> **EXERCICES**:
1. D'après l'extrait sur Sophie, quel jour de mars est-elle morte ?
2. Écrivez la suite de l'extrait sur Sophie, juste après sa dernière phrase.

> **EXTRAIT À LIRE**:

•••

Et combien souvent je me dis, à présent, qu’une intuition plus profonde aurait dû depuis longtemps pressentir la vocation de Sophie pour la vie de là-haut ! Elle avait le visage si recueilli, elle était trop belle, trop précoce ! Ma mère a dit, en voyant pour la première fois son portrait : « Sa figure me plaît infiniment. Elle paraît si pieuse, si tranquille, que l’on dirait qu’elle n’est pas à sa place en ce monde ! » Et vous aussi, ma chère Caroline, croyez-vous aussi qu’elle était trop parfaite pour moi ?…

C’est un 15 mars qu’elle m’a dît, pour la première fois, qu’elle consentait à m’appartenir. Le 17 mars est le jour de sa naissance, le 19 mars, elle est morte ; le 21 mars, j’ai reçu la nouvelle de sa mort, N’aurais-je pas le droit de prévoir que, le 23 mars, je partirai à mon tour, pour la rejoindre où. elle est ? Oh ! combien je serais heureux si je pouvais me dire avec certitude : « Dans un an d’aujourd’hui, tu seras près d’elle ! « Déjà cette seule pensée me remplit de joie.

•••

> **ENTRÉES FOURNIES**:
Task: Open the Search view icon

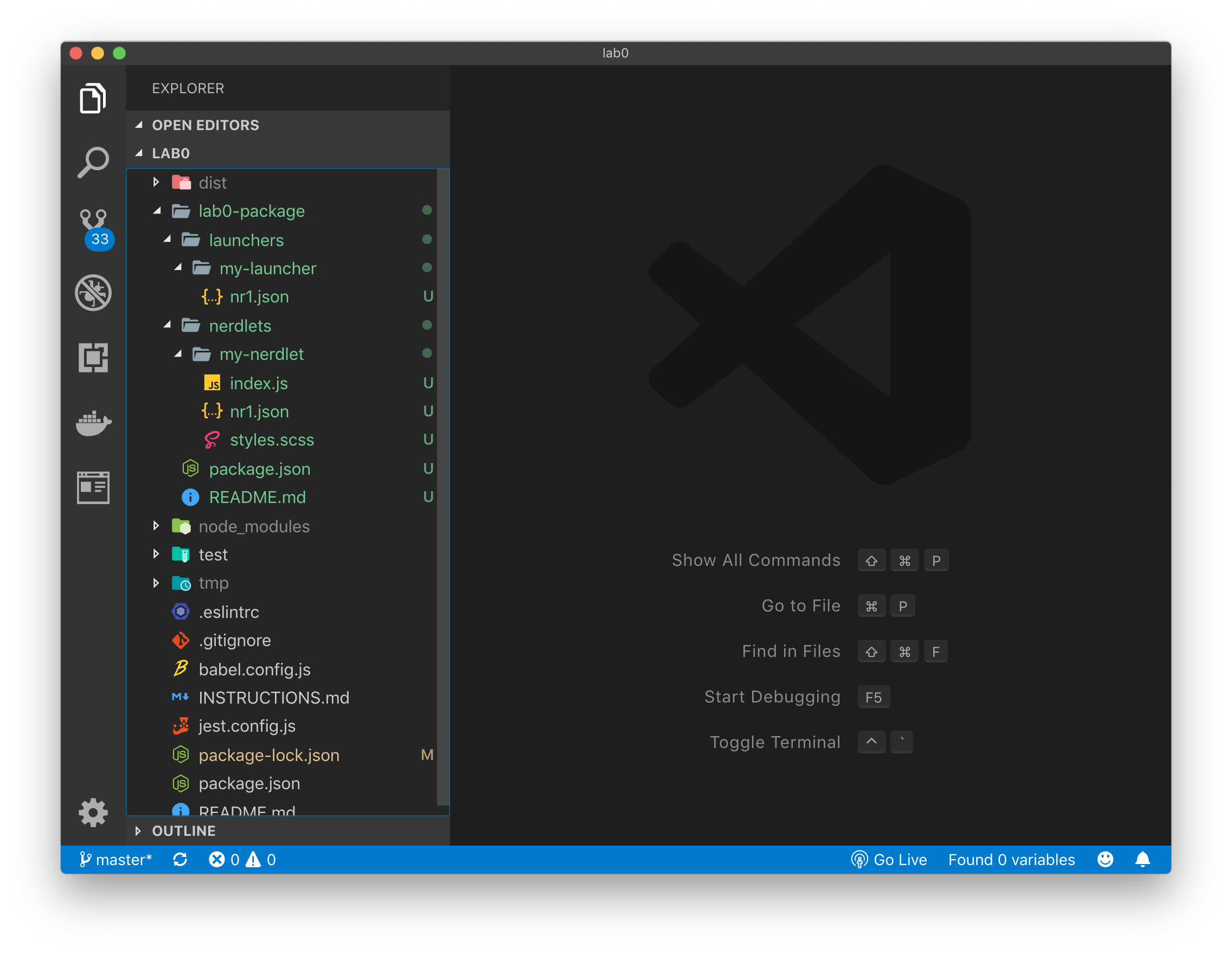Action: coord(93,164)
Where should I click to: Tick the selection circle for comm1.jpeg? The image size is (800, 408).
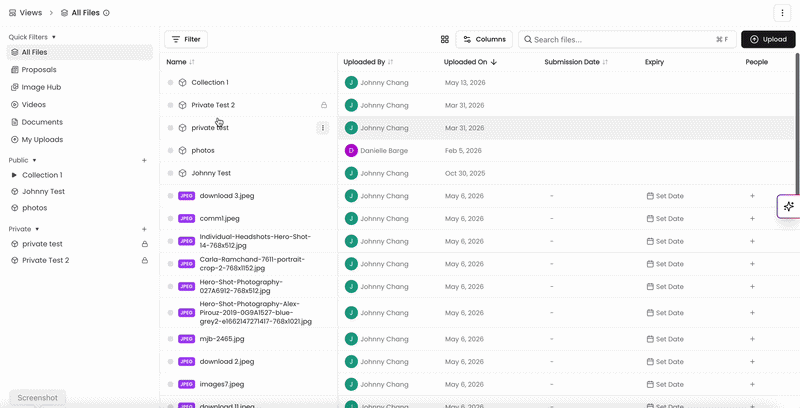[170, 219]
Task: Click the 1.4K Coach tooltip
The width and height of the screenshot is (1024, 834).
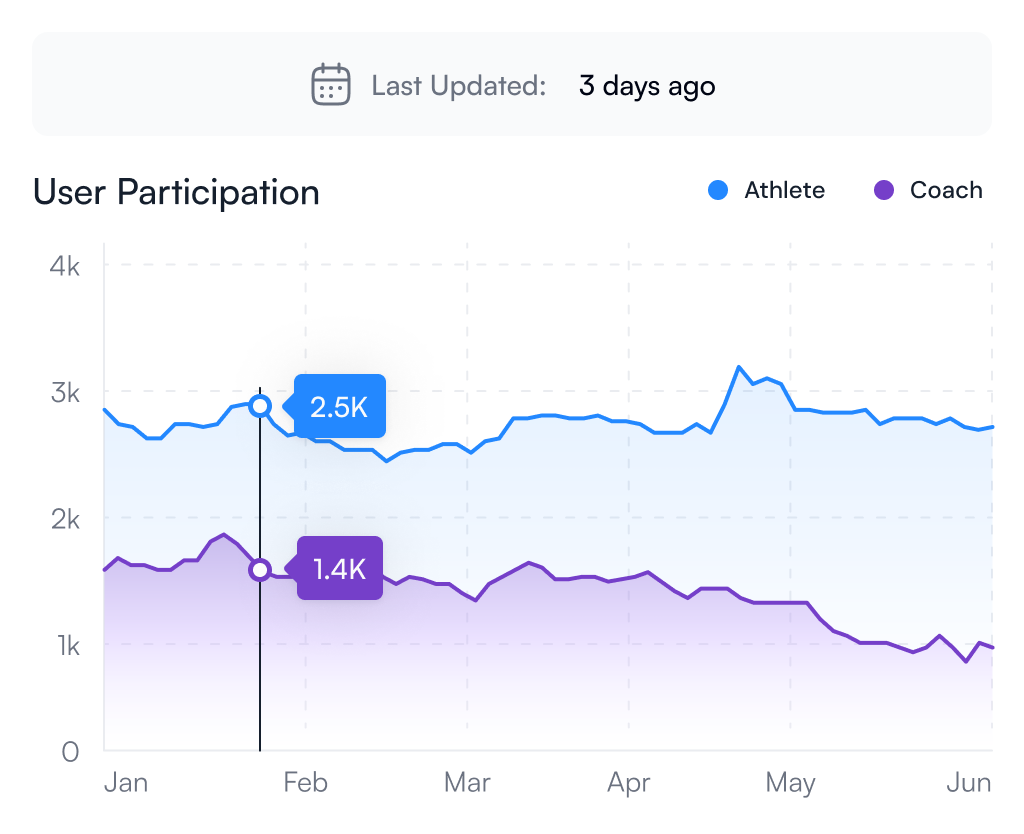Action: pyautogui.click(x=340, y=568)
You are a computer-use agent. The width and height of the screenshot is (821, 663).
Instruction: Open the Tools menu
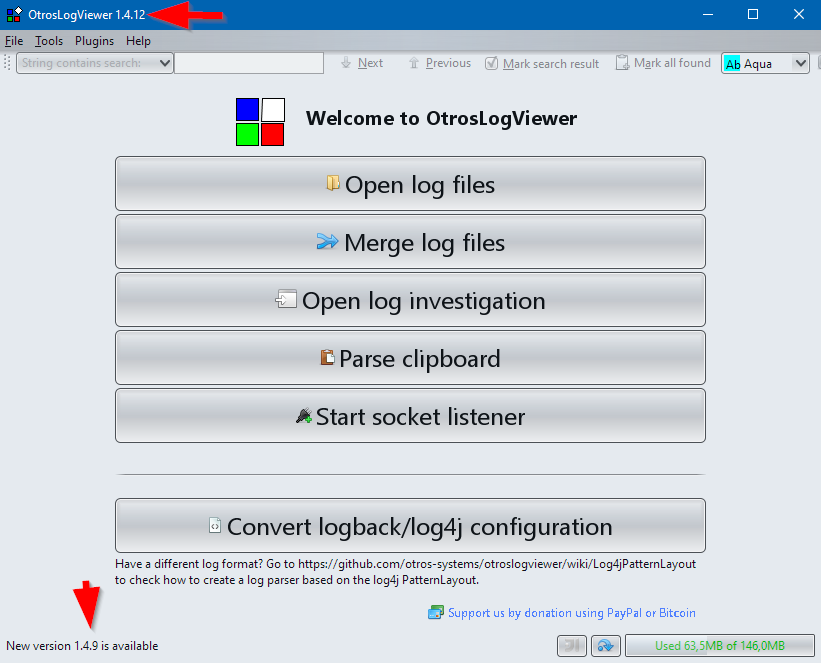pos(48,41)
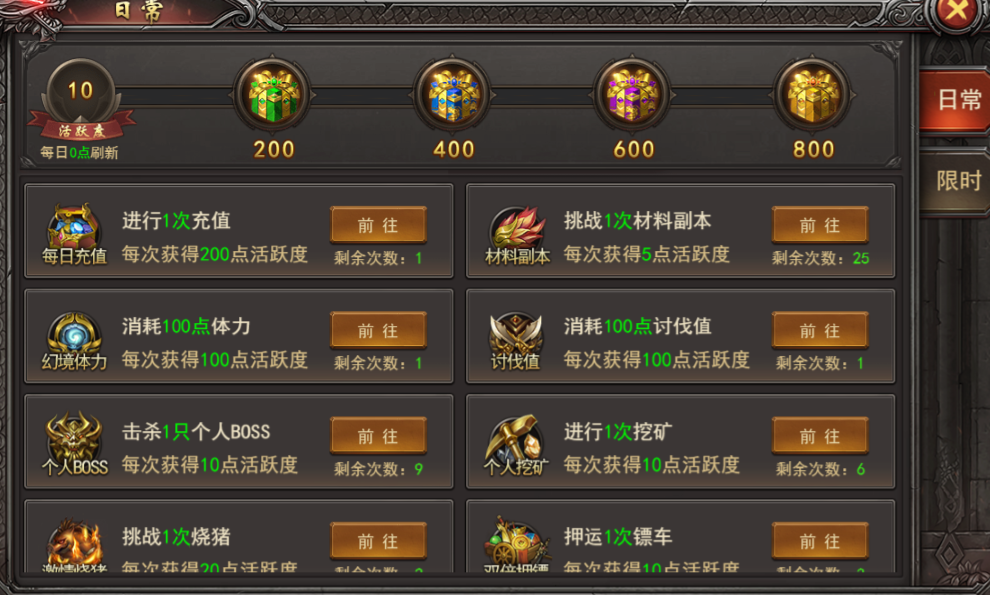The width and height of the screenshot is (990, 595).
Task: Close the daily panel with the X
Action: (x=957, y=13)
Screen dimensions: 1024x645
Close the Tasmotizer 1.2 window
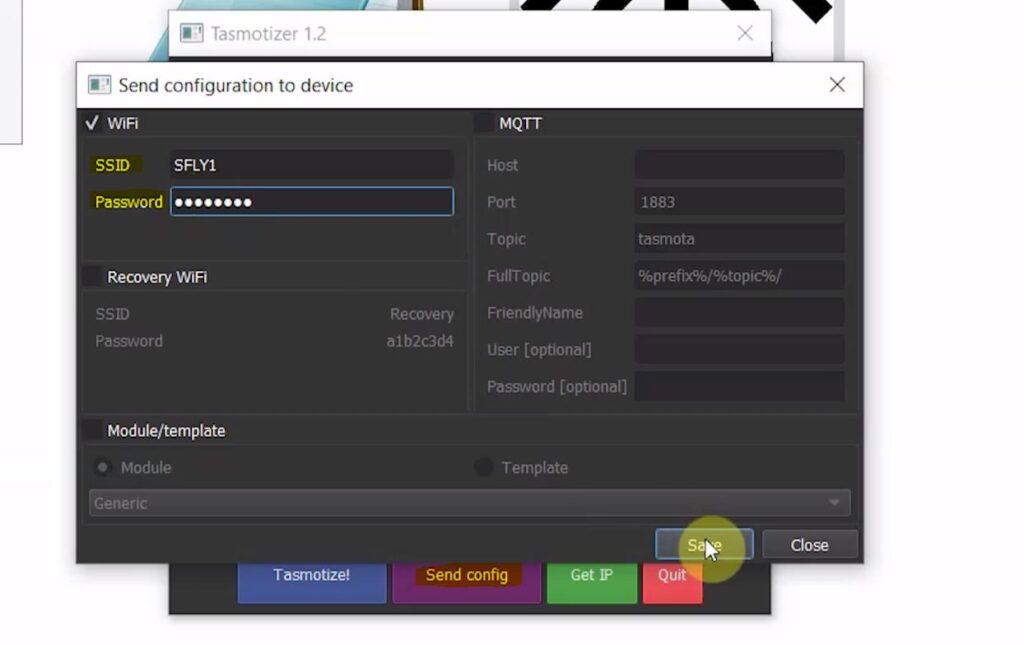click(745, 34)
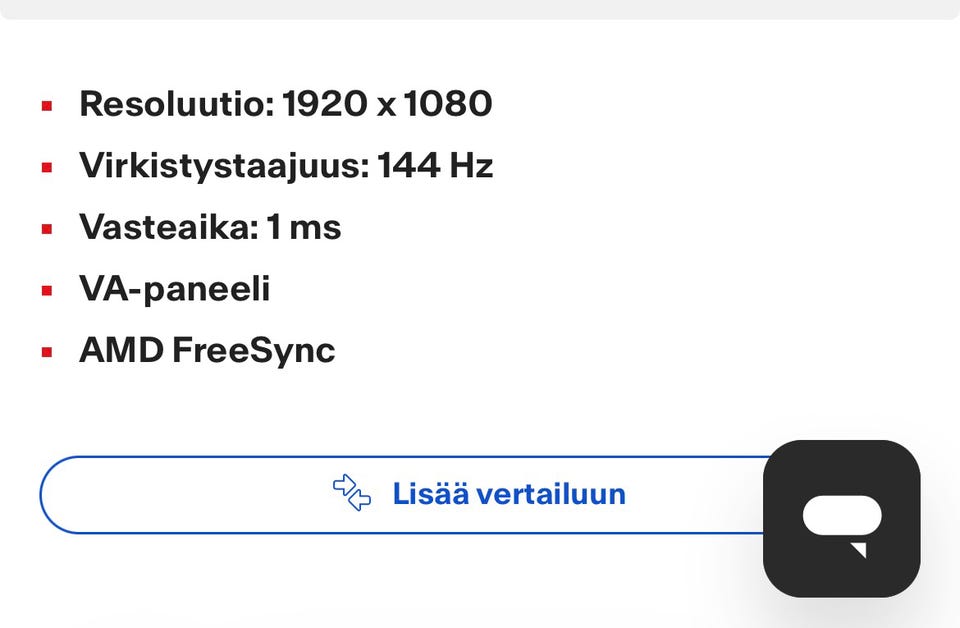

•••

> **RÉPONSES**:
1. Le 19 mars.

2.
Ce n’est pas le 23 mars, comme il l’espérait, mais seulement deux jours plus tard, le 25, que Novalis devait aller rejoindre sa chère Sophie ; et l’attente de ce départ s’est prolongée pour lui quatre années entières, pendant lesquelles nous est née toute son œuvre poétique.